Online Robust Multi-Agent Reinforcement Learning under Model Uncertainties
This work addresses the challenge of developing robust multi-agent systems under model uncertainties for applications like robotics or autonomous vehicles, representing a novel approach rather than an incremental improvement.
The paper tackles the problem of multi-agent systems failing due to model mismatches in real-world environments by introducing online learning for Distributionally Robust Markov Games, where agents learn directly from interactions without prior data. It proposes the Robust Optimistic Nash Value Iteration algorithm, achieving low regret and optimal robust policies with provable guarantees for uncertainty sets measured by Total Variation and Kullback-Leibler divergences.
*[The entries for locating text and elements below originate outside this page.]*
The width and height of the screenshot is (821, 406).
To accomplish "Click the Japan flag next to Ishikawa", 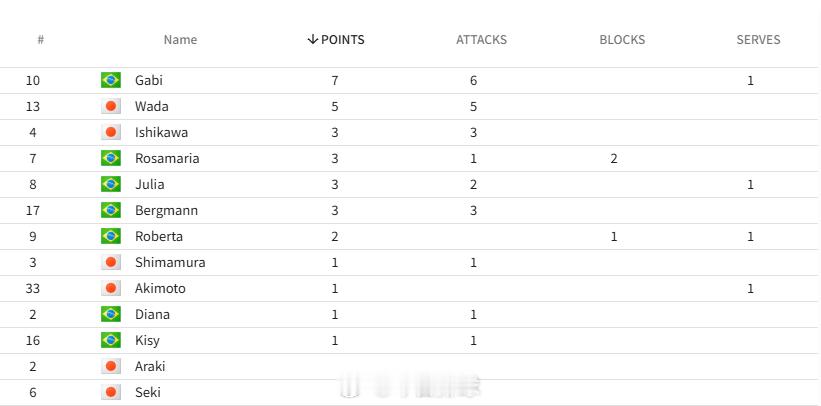I will point(110,132).
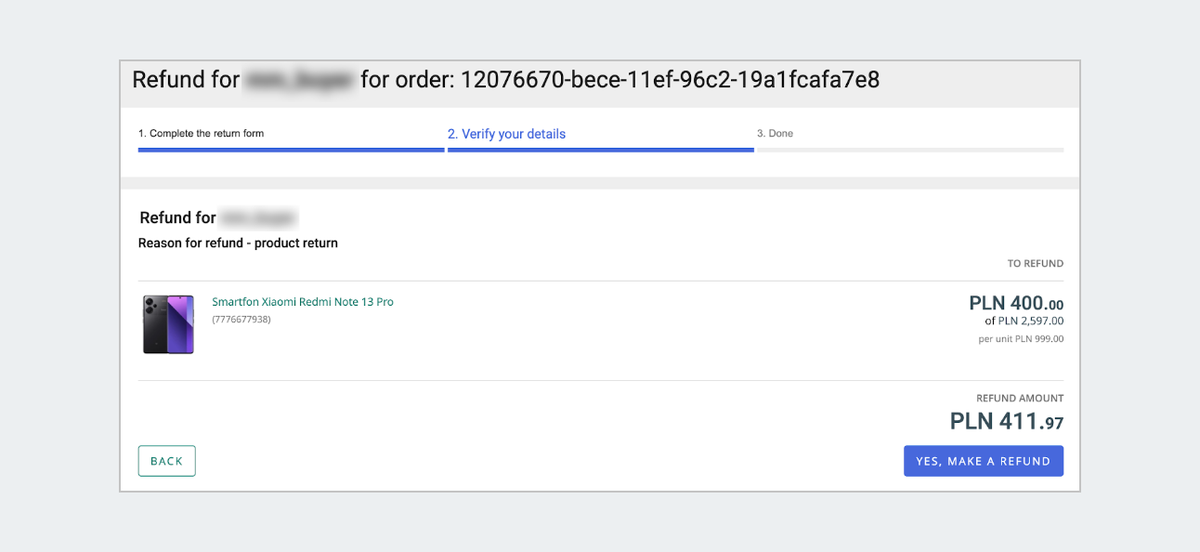Image resolution: width=1200 pixels, height=552 pixels.
Task: Click the product ID 7776677938
Action: coord(241,320)
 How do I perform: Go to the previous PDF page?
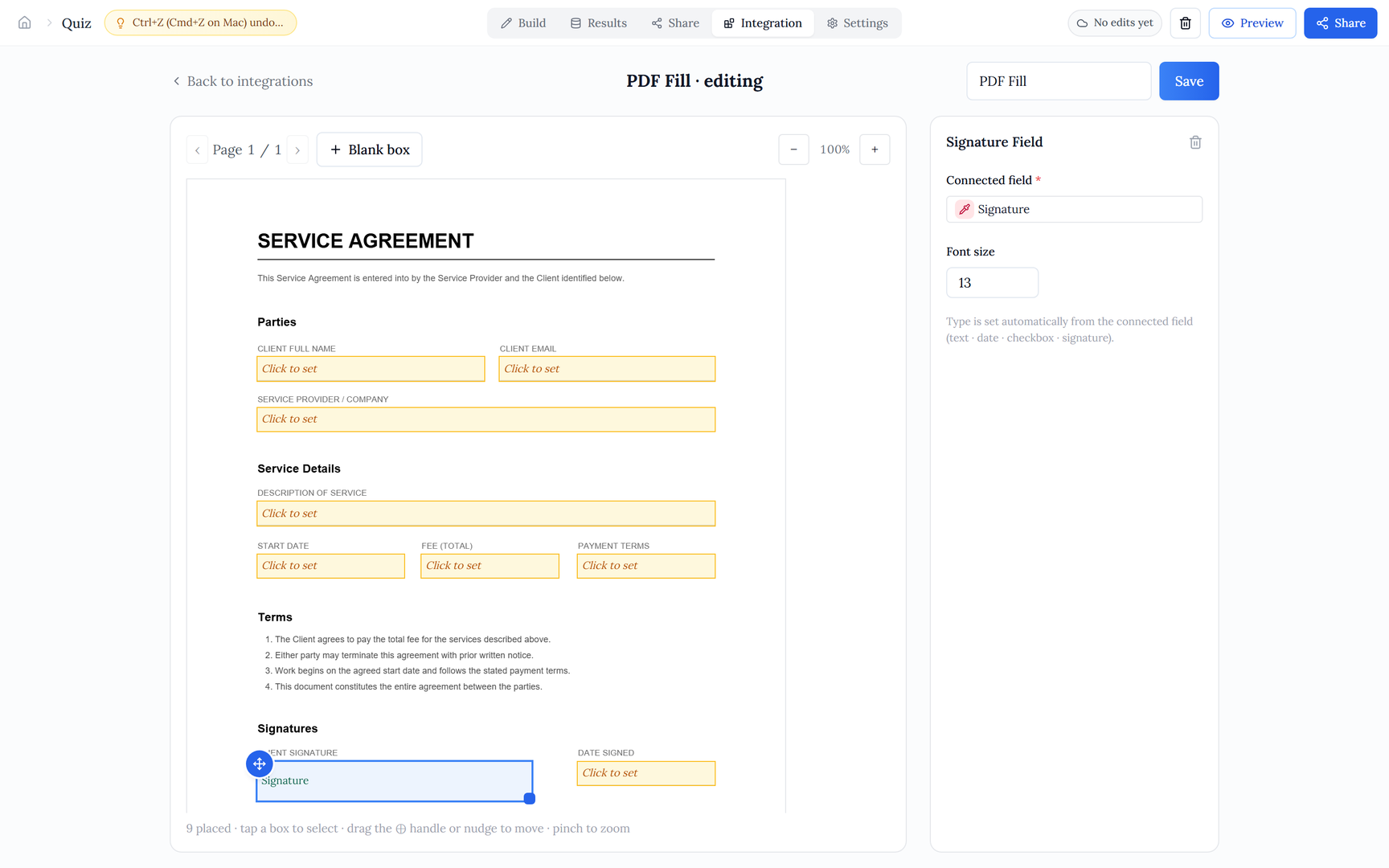coord(197,150)
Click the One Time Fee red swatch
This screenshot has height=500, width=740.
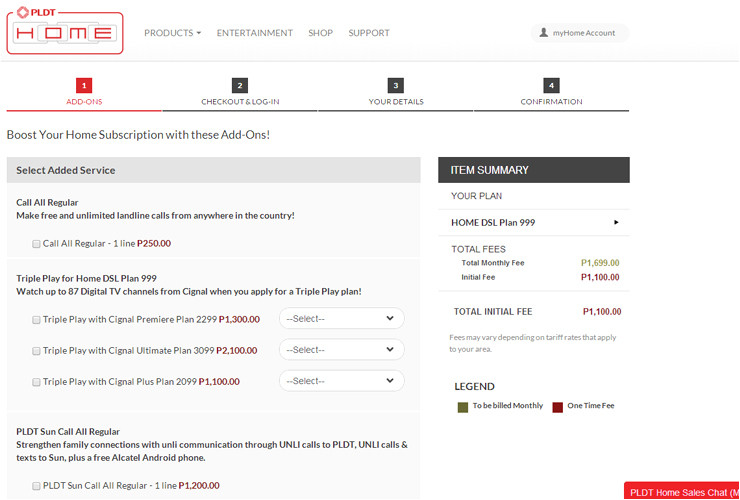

Well-trained multi-agent systems can fail when deployed in real-world environments due to model mismatches between the training and deployment environments, caused by environment uncertainties including noise or adversarial attacks. Distributionally Robust Markov Games (DRMGs) enhance system resilience by optimizing for worst-case performance over a defined set of environmental uncertainties. However, current methods are limited by their dependence on simulators or large offline datasets, which are often unavailable. This paper pioneers the study of online learning in DRMGs, where agents learn directly from environmental interactions without prior data. We introduce the {\it Robust Optimistic Nash Value Iteration (RONAVI)} algorithm and provide the first provable guarantees for this setting. Our theoretical analysis demonstrates that the algorithm achieves low regret and efficiently finds the optimal robust policy for uncertainty sets measured by Total Variation divergence and Kullback-Leibler divergence. These results establish a new, practical path toward developing truly robust multi-agent systems.